Антропософски маркировано и возвращение Задопятова назад, в детство. Аналогичный процесс культивирует в себе автор «Котика Летаева», о чем сообщает в предисловии к повести:

<…> самосознание разорвало мне мозг и кинулось в детство; я с разорванным мозгом смотрю, как дымятся мне клубы событий, как бегут они вспять. <…> передо мной – первое сознание детства; и мы – обнимаемся:

– «Здравствуй ты, странное!» (КЛ. С. 24–26)
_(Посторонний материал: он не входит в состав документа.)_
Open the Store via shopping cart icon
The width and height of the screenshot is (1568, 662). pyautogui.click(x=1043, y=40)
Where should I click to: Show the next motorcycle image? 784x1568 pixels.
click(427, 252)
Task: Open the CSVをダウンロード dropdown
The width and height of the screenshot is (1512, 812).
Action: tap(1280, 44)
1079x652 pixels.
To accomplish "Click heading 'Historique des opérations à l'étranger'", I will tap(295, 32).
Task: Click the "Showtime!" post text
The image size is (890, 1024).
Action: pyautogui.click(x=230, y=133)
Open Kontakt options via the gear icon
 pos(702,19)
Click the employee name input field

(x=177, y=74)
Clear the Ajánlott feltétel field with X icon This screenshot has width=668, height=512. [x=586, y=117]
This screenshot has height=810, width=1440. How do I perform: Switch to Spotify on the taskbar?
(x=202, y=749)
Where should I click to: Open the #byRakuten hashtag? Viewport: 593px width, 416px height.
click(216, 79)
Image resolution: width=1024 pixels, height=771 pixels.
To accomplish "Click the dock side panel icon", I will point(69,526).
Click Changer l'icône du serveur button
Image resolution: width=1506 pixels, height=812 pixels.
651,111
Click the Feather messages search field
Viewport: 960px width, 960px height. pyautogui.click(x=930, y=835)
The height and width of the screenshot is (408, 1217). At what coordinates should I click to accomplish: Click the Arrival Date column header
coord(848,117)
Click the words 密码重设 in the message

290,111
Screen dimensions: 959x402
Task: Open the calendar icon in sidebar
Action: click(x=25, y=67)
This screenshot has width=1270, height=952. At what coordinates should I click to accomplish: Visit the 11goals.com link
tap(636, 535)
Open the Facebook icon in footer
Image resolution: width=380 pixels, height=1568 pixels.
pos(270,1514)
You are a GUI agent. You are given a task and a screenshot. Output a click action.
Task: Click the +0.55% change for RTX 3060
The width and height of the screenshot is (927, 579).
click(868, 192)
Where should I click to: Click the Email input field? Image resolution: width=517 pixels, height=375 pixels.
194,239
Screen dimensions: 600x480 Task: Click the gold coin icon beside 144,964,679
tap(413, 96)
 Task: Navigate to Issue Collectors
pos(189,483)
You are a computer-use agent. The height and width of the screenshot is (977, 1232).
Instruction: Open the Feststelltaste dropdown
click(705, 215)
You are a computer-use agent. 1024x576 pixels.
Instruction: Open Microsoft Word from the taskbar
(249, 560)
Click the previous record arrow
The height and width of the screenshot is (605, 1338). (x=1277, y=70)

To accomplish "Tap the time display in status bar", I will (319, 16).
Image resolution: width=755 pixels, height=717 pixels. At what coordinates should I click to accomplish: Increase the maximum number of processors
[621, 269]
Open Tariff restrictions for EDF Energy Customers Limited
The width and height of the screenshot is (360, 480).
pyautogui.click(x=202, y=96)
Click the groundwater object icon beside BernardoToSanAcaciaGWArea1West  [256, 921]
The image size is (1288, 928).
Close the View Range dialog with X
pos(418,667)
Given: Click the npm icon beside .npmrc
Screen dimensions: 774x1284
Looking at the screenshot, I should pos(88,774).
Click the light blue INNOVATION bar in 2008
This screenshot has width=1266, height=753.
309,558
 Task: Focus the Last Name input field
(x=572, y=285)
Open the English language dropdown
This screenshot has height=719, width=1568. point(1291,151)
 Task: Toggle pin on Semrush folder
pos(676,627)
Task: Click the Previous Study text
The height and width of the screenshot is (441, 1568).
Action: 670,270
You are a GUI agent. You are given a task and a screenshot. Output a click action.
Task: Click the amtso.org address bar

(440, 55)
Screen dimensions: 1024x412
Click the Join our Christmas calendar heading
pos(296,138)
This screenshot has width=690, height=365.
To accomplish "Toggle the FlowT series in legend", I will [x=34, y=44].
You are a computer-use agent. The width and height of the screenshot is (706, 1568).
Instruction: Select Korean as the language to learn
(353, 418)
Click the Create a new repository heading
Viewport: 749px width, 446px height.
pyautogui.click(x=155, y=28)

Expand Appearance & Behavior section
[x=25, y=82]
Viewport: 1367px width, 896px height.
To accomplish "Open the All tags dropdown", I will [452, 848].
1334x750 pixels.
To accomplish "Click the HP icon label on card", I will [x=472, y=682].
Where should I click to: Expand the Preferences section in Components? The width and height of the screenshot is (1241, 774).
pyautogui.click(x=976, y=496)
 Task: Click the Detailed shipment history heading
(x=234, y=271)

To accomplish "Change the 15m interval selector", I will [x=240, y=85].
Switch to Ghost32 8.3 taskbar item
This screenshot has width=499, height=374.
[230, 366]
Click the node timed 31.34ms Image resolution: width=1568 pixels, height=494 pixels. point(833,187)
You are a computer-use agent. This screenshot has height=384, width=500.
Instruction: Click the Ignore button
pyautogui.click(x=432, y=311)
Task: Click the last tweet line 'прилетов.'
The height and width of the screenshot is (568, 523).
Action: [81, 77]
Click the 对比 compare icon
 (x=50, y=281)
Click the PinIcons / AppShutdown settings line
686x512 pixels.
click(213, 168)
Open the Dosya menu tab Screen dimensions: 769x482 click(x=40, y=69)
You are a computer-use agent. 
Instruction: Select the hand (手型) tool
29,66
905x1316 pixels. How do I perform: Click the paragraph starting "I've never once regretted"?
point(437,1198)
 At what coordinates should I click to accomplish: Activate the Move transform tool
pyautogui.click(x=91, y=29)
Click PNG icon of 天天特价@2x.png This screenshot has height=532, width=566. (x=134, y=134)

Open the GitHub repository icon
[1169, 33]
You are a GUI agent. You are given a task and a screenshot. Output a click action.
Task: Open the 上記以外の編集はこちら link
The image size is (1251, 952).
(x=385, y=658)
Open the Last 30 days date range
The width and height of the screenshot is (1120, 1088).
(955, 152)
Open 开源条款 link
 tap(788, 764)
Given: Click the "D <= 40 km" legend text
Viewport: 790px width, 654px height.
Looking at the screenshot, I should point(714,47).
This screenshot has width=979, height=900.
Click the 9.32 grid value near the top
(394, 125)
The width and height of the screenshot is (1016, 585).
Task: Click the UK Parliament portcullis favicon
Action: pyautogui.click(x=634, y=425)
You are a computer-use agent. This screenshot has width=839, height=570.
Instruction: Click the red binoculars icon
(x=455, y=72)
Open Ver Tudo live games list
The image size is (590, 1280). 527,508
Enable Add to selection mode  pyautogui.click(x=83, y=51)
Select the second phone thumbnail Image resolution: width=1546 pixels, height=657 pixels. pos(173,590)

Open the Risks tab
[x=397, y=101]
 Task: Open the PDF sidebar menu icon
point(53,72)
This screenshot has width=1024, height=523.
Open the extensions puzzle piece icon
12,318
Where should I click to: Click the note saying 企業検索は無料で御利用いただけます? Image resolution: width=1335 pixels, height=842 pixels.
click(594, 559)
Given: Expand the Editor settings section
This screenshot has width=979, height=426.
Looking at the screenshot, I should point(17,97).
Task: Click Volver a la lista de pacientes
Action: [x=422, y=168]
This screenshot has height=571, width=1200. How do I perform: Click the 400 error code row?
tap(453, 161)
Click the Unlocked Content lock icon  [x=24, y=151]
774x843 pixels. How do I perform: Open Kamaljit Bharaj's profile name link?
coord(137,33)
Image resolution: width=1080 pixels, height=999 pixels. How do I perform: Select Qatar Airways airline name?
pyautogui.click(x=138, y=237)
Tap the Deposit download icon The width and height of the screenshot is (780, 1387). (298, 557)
И наконец, к антропософским категориям относится, на наш взгляд, результат духовной эволюции Задопятова – «воспрянувший» в «почтенном старце» «жизненыш», «пупс». В антропософской прозе Белого аналогом «пупса» является «младенец», которого писатель упорно и любовно в себе «рождает» и взращивает. Этот внутренний «младенец» как раз и служит для Белого-антропософа знаком рождения в нем нового, духовного сознания, символом «большого „Я“»: «Самосознание, как младенец во мне, широко открыло глаза и сломало все – до первой вспышки сознания» (КЛ. С. 26). Ту же функцию выполняет и «пупс» Задопятова, точнее – в Задопятове.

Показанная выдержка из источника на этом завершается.